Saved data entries
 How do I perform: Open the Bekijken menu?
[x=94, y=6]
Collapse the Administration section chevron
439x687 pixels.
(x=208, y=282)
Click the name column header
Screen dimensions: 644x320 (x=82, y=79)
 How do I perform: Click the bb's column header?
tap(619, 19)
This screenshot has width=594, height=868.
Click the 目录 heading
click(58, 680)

--

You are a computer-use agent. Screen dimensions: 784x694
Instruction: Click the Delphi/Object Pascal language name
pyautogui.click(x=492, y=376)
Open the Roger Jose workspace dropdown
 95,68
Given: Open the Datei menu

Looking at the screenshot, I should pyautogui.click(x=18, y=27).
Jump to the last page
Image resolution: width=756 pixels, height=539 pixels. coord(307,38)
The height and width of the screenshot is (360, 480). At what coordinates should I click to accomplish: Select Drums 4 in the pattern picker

---

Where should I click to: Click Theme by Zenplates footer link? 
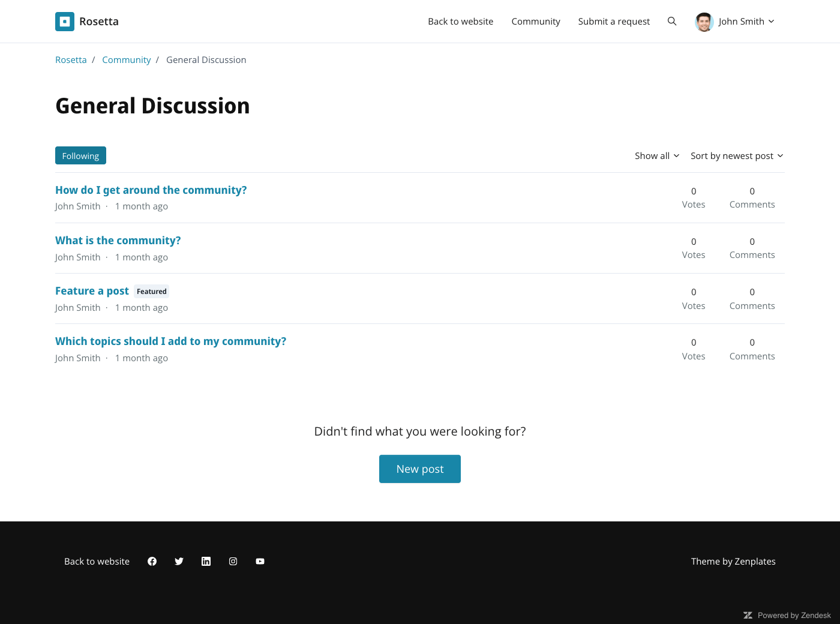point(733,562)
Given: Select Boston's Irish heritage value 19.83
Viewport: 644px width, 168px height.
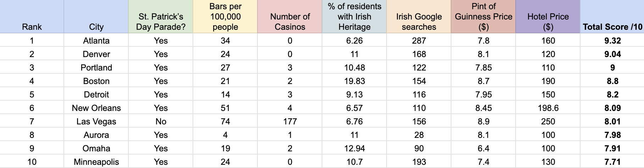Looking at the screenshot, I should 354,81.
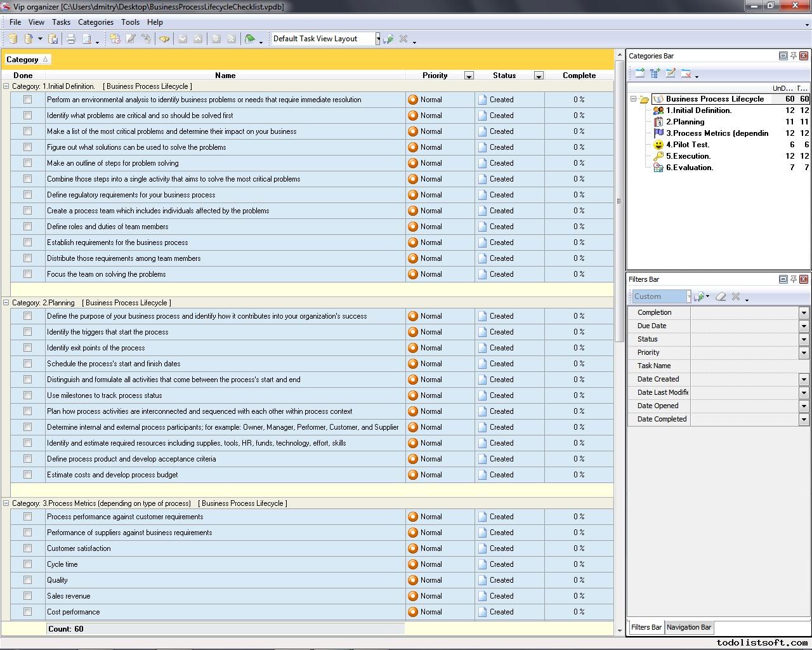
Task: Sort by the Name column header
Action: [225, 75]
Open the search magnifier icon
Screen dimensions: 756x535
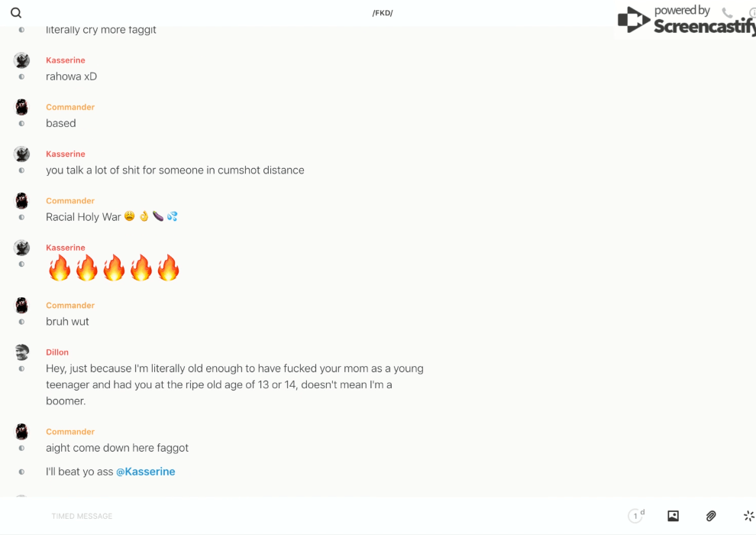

- EXERCISE BRIEF -
Your copy should hold only the lines above from the one containing "Viewport: 644px width, 168px height." through the one containing "Screen dimensions: 756x535", exactly as written and free of pictures.

- EXERCISE SOLUTION -
Viewport: 644px width, 168px height.
Looking at the screenshot, I should 354,81.
Task: Sort by the Name column header
Action: [225, 75]
Open the search magnifier icon
Screen dimensions: 756x535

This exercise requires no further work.